→ **Text section**
# AZLyrics Scraper

With this code you could scrape individual lyrics pages or whole artist pages for some of their basic data. This information will be saved in a csv file. To retrieve the data of the artist/band you want, you need to change the following link within the quotation markts with that of the AZLyrics artist page (make sure you use the full link). 

In [1]:
index_url = 'https://www.azlyrics.com/n/nothingbutthieves.html'

## Setting up

First we start by importing various python libraries:

In [2]:
import sys
import csv
import requests
import time
import random
import pandas as pd
from bs4 import BeautifulSoup

Then we make functions to retrieve the urls from the web and look for certain elements within the webpages:

In [3]:
#makes the default request
def load_page(url):
    with requests.get(url) as f:
        page = f.text
    return page

#extracts a text element from a html tag
def get_element_text(element):
    try:
        return element.text.strip()
    except AttributeError as e:                     
        print('Element not found, error: {}'.format(e), file=sys.stderr)
        return ''

#extracts specifically the text element to extract the genre
def get_genre_element(html):
    try:
        genre_script = html.find('body').find_all('script')[2]
        genre = str(genre_script).split()[9][1:-2]
        return genre
    except AttributeError as e:                     
        print('Element not found, error: {}'.format(e), file=sys.stderr)
        return ''

## Getting all artist songs

We proceed to make a function to get some basic information from each song on an artist's page on AZLyrics. From the list of songs and albums we extract the song, the link to the specific song page and generate an id for every song. It stores the information in a dictionary nested in the list called `data`.

In [4]:
def get_songs(url):
    artist_page = BeautifulSoup(load_page(url), 'lxml')

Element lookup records
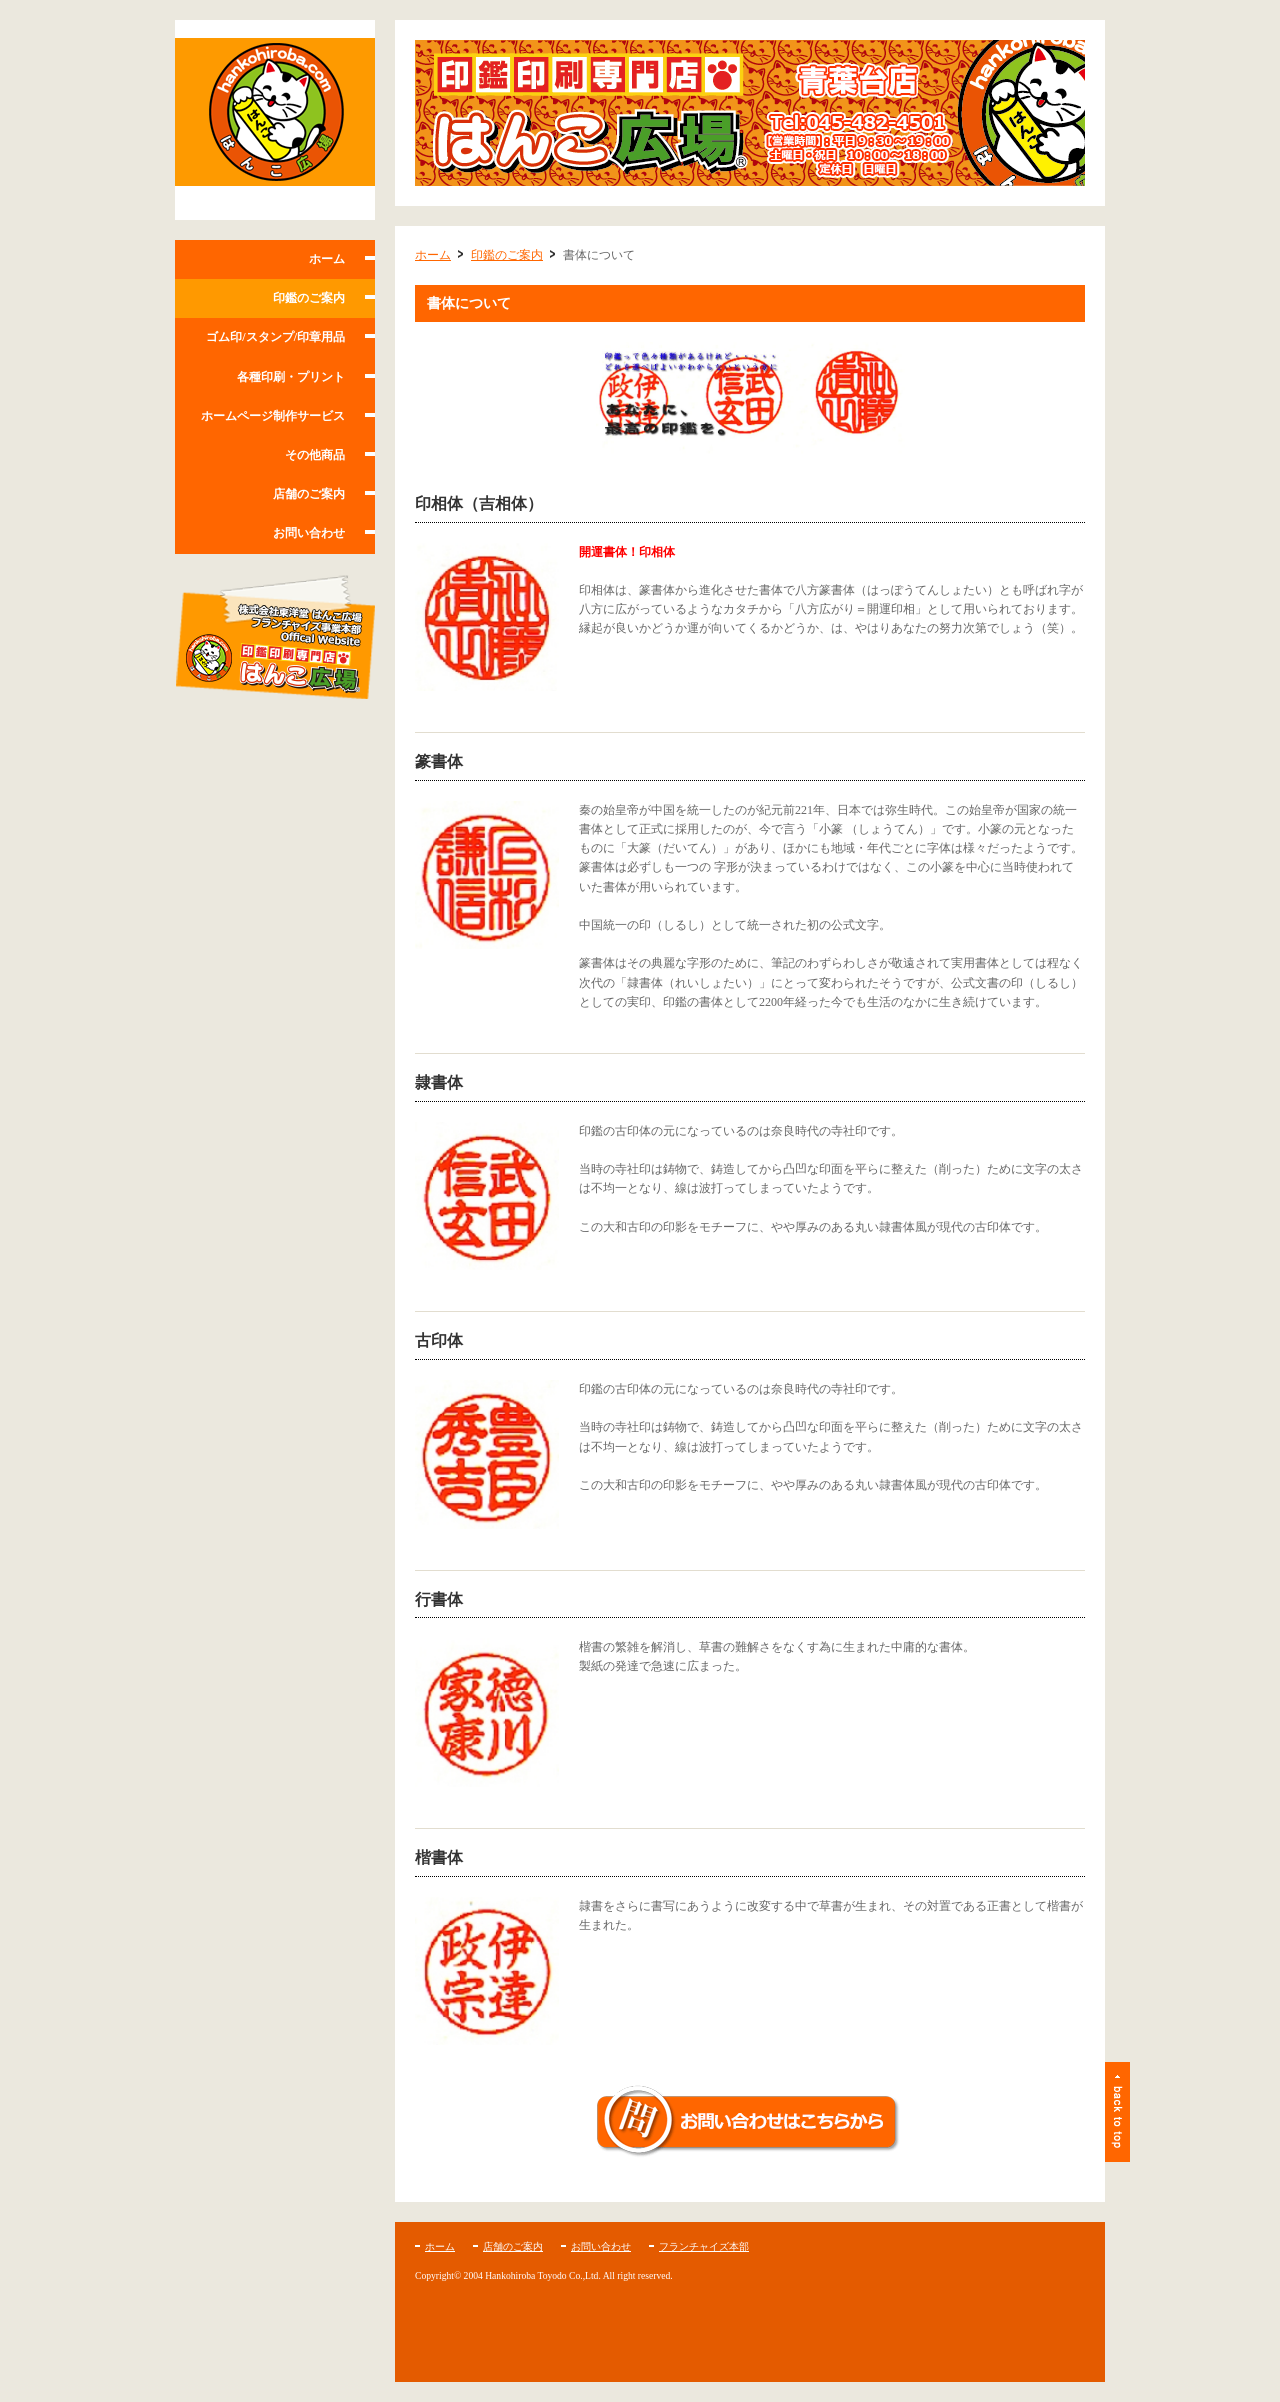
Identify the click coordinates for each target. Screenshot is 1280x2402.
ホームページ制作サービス (273, 416)
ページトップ (1117, 2112)
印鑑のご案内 (309, 298)
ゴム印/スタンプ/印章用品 (275, 337)
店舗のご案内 (309, 494)
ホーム (327, 259)
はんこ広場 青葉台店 (275, 120)
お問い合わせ (309, 533)
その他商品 (315, 455)
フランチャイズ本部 (704, 2246)
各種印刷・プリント (291, 377)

→ **Prompt**
Reproduce the entire AZLyrics scraper text above word for word, from its heading through its last line of code.

→ **Task solution**
# AZLyrics Scraper

With this code you could scrape individual lyrics pages or whole artist pages for some of their basic data. This information will be saved in a csv file. To retrieve the data of the artist/band you want, you need to change the following link within the quotation markts with that of the AZLyrics artist page (make sure you use the full link). 

In [1]:
index_url = 'https://www.azlyrics.com/n/nothingbutthieves.html'

## Setting up

First we start by importing various python libraries:

In [2]:
import sys
import csv
import requests
import time
import random
import pandas as pd
from bs4 import BeautifulSoup

Then we make functions to retrieve the urls from the web and look for certain elements within the webpages:

In [3]:
#makes the default request
def load_page(url):
    with requests.get(url) as f:
        page = f.text
    return page

#extracts a text element from a html tag
def get_element_text(element):
    try:
        return element.text.strip()
    except AttributeError as e:                     
        print('Element not found, error: {}'.format(e), file=sys.stderr)
        return ''

#extracts specifically the text element to extract the genre
def get_genre_element(html):
    try:
        genre_script = html.find('body').find_all('script')[2]
        genre = str(genre_script).split()[9][1:-2]
        return genre
    except AttributeError as e:                     
        print('Element not found, error: {}'.format(e), file=sys.stderr)
        return ''

## Getting all artist songs

We proceed to make a function to get some basic information from each song on an artist's page on AZLyrics. From the list of songs and albums we extract the song, the link to the specific song page and generate an id for every song. It stores the information in a dictionary nested in the list called `data`.

In [4]:
def get_songs(url):
    artist_page = BeautifulSoup(load_page(url), 'lxml')